Internacional

Ports brace for 1.9m teu post-Suez spike

Logistics visibility specialist project44 has highlighted that container ships faced cumulative delays of more than 1,000 days following the Suez Canal incident late last month and that there is now more than 1.9 million TEU of capacity making their way to ports.

Logistics visibility specialist project44 has highlighted that container ships faced cumulative delays of more than 1,000 days following the Suez Canal incident late last month and that there is now more than 1.9 million TEU of capacity making their way to ports – “threatening to swamp ports with bottlenecked cargo for weeks to come”.

Warning shippers that “their headaches are not yet over”, the ocean freight tracking specialst has created a “global heat map” highlighting the ports that are expected to be most affected by the containership surge.

Based on ocean tracking data, project44 highlighted that “at major ports such as Singapore, more than 370,000 TEU of capacity are en route to the port, where 83 vessels representing 299,310 TEU were already at the port or anchored and waiting to unload as of April 12”.

It said the picture was similar at Rotterdam, “where 15 ships representing 196,600 TEU will arrive over the next week, lining up behind 85 ships already at port or waiting to enter the port”.

Other major ports bracing for the influx of volume are New York, with 76,500 TEU either having arrived or still inbound from the Suez Canal incident; Port Kelang, at 103,900 TEU; and Jebel Ali, at 75,879 TEU.

According to project44’s port delay tracking, the influx of ships will also exacerbate port delays measured in days, with delays on major trade routes like Shanghai-Rotterdam already close to the one-week mark – “a worrying increase over 2020, when median port delays on the same route were 2.79 days”.

Other routes where delays are on track to get worse include Shanghai-New York, where the median March delay was 8.05 days (up from 1.09 days in March 2020); Shenzhen-Hamburg, where median delays last month were 9.23 days (up from 3.52 days in March 2020); and Shenzen-Newark-Elisabeth, where median delays reached 12.92 in March (up from 0.29 days in March 2020), project44 highlighted

Project44 said its ongoing post-incident analysis aimed to provide maritime shipping industry stakeholders with “a clearer understanding of the incident, providing the analytical tools to create more robust supply chains in the future”.

Josh Brazil, VP for marketing at project44, commented: “The Suez Canal incident brings home the message that shippers must be prepared for unexpected disruptions in their supply chain. With real-time visibility and advanced alerting capabilities, disruptions as well as the ability to form strategies to avoid them, are more manageable than ever before.”

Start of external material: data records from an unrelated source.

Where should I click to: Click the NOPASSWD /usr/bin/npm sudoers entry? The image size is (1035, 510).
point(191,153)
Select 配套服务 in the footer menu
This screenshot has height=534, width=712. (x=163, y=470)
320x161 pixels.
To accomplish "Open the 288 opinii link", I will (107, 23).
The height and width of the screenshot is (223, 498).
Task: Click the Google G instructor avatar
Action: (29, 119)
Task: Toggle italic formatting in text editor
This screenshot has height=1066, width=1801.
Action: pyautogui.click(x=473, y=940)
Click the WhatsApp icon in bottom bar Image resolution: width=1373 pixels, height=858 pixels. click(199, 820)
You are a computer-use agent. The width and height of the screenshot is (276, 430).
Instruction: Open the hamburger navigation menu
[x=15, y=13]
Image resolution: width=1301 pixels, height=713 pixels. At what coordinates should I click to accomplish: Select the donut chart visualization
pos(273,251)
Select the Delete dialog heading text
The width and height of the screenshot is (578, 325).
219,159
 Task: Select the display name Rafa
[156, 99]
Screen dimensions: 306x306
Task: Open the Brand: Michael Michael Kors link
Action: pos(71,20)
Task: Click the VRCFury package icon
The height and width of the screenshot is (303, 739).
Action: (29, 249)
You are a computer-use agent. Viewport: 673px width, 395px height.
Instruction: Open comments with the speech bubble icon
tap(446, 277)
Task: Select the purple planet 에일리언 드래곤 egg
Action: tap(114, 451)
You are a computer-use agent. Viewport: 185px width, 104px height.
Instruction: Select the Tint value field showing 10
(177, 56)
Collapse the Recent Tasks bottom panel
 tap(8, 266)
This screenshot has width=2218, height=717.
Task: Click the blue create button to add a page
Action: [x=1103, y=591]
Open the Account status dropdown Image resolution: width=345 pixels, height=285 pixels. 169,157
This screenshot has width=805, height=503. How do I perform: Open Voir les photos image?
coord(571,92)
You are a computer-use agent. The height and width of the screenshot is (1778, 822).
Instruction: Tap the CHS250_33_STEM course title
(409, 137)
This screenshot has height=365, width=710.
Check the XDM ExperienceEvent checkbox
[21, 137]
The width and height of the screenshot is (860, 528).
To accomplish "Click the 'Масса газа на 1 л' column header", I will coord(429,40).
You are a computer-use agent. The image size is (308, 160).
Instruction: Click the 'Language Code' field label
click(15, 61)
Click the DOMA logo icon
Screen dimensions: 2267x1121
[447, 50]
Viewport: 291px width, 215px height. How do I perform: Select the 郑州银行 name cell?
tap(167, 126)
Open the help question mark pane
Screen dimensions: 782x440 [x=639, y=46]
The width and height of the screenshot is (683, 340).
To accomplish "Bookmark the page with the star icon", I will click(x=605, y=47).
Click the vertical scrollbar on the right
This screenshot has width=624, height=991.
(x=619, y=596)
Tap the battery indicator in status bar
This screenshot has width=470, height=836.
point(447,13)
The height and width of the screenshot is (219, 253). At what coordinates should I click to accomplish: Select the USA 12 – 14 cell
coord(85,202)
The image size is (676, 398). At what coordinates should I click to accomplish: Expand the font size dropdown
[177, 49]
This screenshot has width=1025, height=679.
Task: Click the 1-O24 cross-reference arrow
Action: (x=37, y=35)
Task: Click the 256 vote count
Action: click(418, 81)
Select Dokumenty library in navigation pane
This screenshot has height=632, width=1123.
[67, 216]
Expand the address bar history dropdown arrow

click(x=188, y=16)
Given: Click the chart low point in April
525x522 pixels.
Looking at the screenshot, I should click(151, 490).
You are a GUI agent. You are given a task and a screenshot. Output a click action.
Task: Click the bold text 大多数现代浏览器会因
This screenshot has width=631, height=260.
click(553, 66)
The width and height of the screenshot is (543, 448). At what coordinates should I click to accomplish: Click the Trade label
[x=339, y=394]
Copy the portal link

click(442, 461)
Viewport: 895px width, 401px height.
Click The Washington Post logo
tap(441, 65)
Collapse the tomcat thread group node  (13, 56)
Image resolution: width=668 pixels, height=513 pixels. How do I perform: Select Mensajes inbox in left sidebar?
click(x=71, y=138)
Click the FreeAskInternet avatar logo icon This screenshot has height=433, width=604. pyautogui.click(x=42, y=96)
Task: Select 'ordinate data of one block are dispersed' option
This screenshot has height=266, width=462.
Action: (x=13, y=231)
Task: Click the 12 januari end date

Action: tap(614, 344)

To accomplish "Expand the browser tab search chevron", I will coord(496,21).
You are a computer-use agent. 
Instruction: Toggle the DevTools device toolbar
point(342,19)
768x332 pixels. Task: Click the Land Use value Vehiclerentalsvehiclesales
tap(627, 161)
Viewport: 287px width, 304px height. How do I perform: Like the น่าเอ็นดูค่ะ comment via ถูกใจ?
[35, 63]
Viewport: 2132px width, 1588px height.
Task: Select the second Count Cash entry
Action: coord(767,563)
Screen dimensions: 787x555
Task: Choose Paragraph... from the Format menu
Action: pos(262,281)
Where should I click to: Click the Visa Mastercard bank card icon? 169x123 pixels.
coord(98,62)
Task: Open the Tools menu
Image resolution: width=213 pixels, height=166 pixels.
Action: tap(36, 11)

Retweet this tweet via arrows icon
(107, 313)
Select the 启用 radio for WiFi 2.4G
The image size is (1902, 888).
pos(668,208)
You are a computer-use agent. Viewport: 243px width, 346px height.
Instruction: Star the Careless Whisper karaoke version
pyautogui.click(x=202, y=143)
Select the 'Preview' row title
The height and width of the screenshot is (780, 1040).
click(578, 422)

The information from project44 follows warnings from container lines and freight forwarders that although box traffic through the Suez Canal has more or less returned to normal two weeks since the channel was blocked by the Ever Given, the knock-on effects will last far longer.

Container shipping giant Maersk warned that customers should not expect a quick return to normal services. Lars Mikael Jensen, head of global ocean network at Maersk, said people should not be lulled into thinking that international shipping was functioning smoothly once again because the backlog of ships at the vital trade route had been cleared.

“Only afterwards the work really starts,” he said, referring to negotiations for berthing slots at ports and delayed ships missing their next scheduled voyage. He said the backlog was set to arrive in Europe or Asia “around the same time”, leading to congestion, with the knock-on effects on global supply chains were far from over.

“We will see ripple effects continuing into the second half of May,” he added.

The Suez Canal was blocked for six days at the end of last month after container ship, the Ever Given, ran aground and held up more than 400 ships at one of the world’s most important trade arteries. It took about a week for the queue of ships to pass through the canal, and even longer to clear a continuing tailback that caught up with those vessels while they waited to pass.

Maersk reopens short-term bookings

Maersk has reopened short-term cargo bookings from Asia after suspending them in the wake of the crisis. But it has asked customers to only send urgent goods and indicated that it would be dropping off some cargo at certain hub ports to be sent onwards to others, so vessels can avoid some key ports in Europe and Asia to get back on track after delays.

Container terminals are already stretched for space to store the boxes coming off the ships, with German shipping liner Hapag-Lloyd saying the situation in northern Europe is “critical”, particularly at ports such as Rotterdam and Southampton.

Some port authorities have started demanding shipping companies take a certain number of containers onboard if they want to anchor and offload their cargo, Jensen said.

“The best bet is we will see a normalisation in Europe around the second quarter – towards the back end of the quarter because of the Suez,” he said, with the US to follow later.